On the edge of genre film and psychological thriller, Grave tells the story of 16-year-old Justine. In his family, everyone is a veterinarian, and a vegetarian. From her first day at veterinary school, Justine radically deviates from her family’s principles and eats meat. The consequences do not delay and Justine reveals her true nature. A nature, how to say ? Voracious !

Here is : voracious !

Many Belgian technicians and actors were involved in this project such as Bouli Lanners, the director of photography Ruben Impens, the assistant director Dimitri Linder, the set designer Laurie Colson and the costume designer Élise Ancion. It promises to be widely commented on during its screening on the Croisette.


Last major section announced this year, the Directors’ Fortnight will welcome Joachim Lafosse. He will participate in the event with The Economy of the Couple, which depicts a tense divorce, consumed by economic issues.

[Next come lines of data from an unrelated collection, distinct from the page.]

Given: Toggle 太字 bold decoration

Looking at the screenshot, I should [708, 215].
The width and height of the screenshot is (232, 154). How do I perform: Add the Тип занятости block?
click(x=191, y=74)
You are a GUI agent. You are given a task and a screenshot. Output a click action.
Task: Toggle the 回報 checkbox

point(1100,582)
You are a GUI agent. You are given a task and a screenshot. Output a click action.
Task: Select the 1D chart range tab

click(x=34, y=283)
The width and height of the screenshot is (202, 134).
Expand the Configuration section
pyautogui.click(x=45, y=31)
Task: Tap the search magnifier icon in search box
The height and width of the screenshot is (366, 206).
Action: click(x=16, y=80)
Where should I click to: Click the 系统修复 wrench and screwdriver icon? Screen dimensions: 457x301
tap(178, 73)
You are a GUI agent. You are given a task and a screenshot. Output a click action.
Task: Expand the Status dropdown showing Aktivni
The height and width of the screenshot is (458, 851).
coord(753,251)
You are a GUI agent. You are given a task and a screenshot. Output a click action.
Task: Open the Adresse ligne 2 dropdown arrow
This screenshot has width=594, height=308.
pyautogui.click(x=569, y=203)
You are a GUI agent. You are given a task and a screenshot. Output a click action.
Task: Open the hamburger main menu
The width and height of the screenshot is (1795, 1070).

After ten years of living together, Marie and Thierry separate. She is the one who bought the apartment in which they live with their two children, but he is the one who completely renovated it. Thierry not having the means of rehousing, they are obliged to cohabit. At the time of reckoning, each of them tries to keep what they feel they have contributed to the couple. The marital war is declared.

Fanny Burdino, Mazarine Pingeot, Joachim Lafosse and Thomas Van Zuylen co-wrote this scenario that pits Bérénice Béjo and Cédric Kahn against each other, supported by Marthe Keller, Philippe Jeusette, Catherine Salée and the young twins Jade and Margaux Soentjens.

Co-produced by Versus Production and Les films du Worso, L’économie du couple will be released in theaters on June 8.

Once again, the springtime in Cannes will be particularly joyful for the Wallimage team who will make sure to defend their four babies on the spot. This is further proof that if cinema is also an industry, it remains an art and that the two axes are not antagonistic. On the contrary, they are totally complementary. Indissociable.